Saved entries:
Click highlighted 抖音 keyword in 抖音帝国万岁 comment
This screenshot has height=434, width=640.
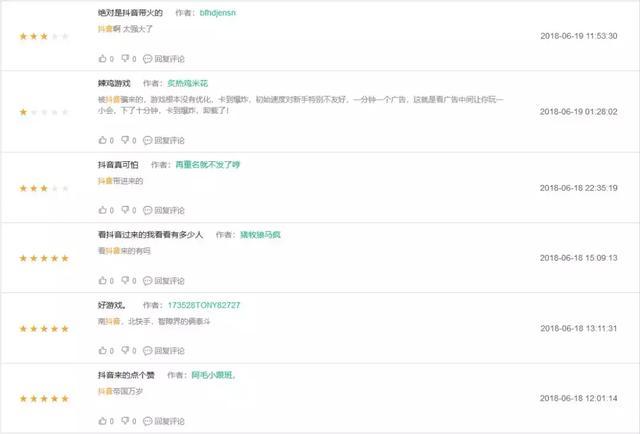coord(105,391)
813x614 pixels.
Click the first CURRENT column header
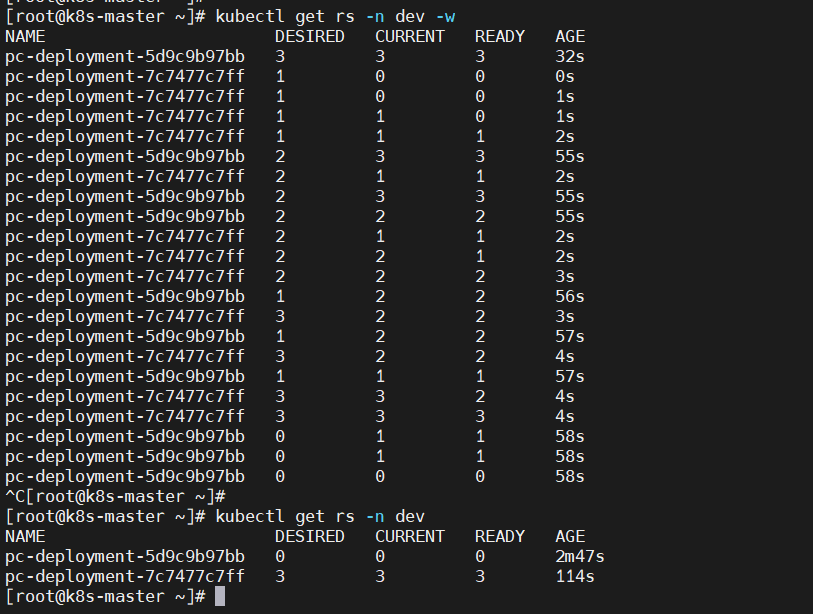pyautogui.click(x=410, y=36)
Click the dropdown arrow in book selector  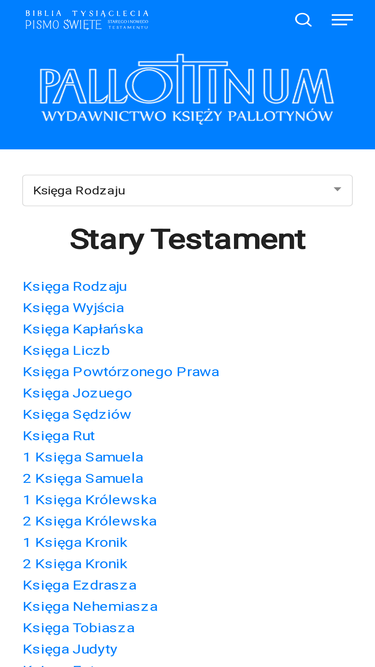point(337,189)
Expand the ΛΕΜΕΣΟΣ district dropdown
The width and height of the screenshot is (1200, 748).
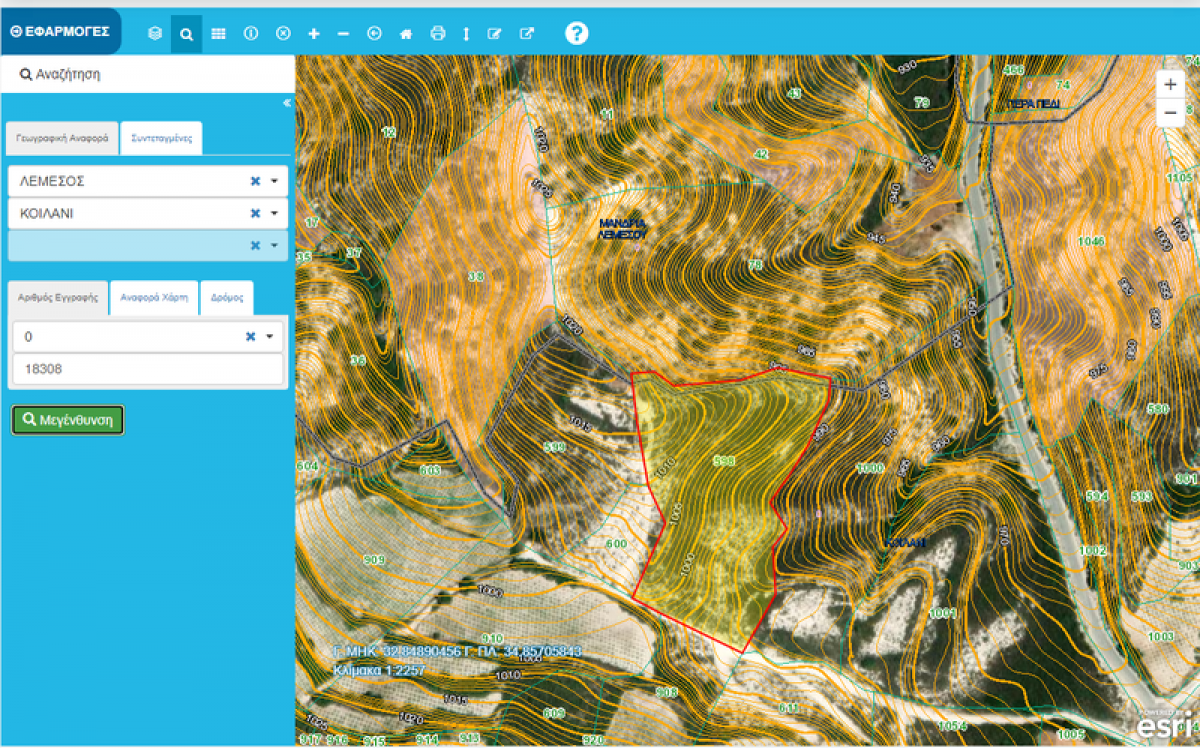click(x=274, y=181)
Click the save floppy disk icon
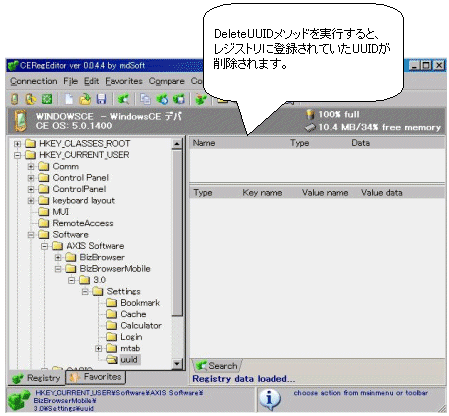449x416 pixels. 101,99
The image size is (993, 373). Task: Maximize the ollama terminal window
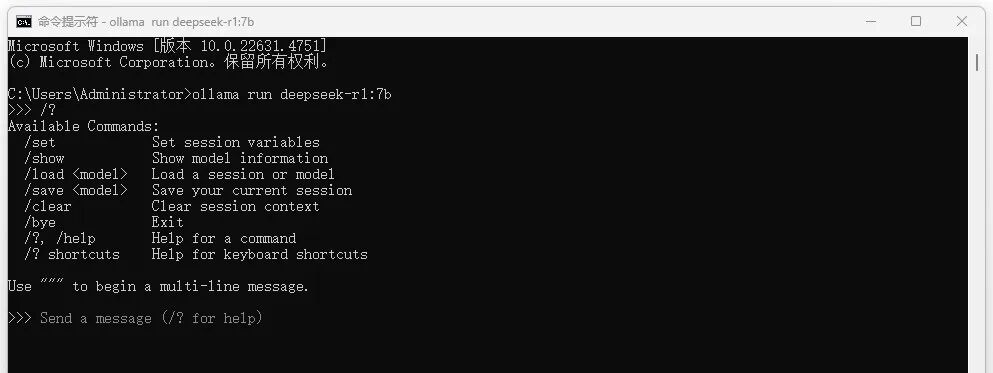point(916,22)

Your instructions: Please return only the lines from the one holding "The width and" through the end of the data, both ends included; do not copy any pictures.

Output:
The width and height of the screenshot is (1200, 748).
click(x=274, y=181)
Click the save floppy disk icon
449x416 pixels. 101,99
The image size is (993, 373). Task: Maximize the ollama terminal window
point(916,22)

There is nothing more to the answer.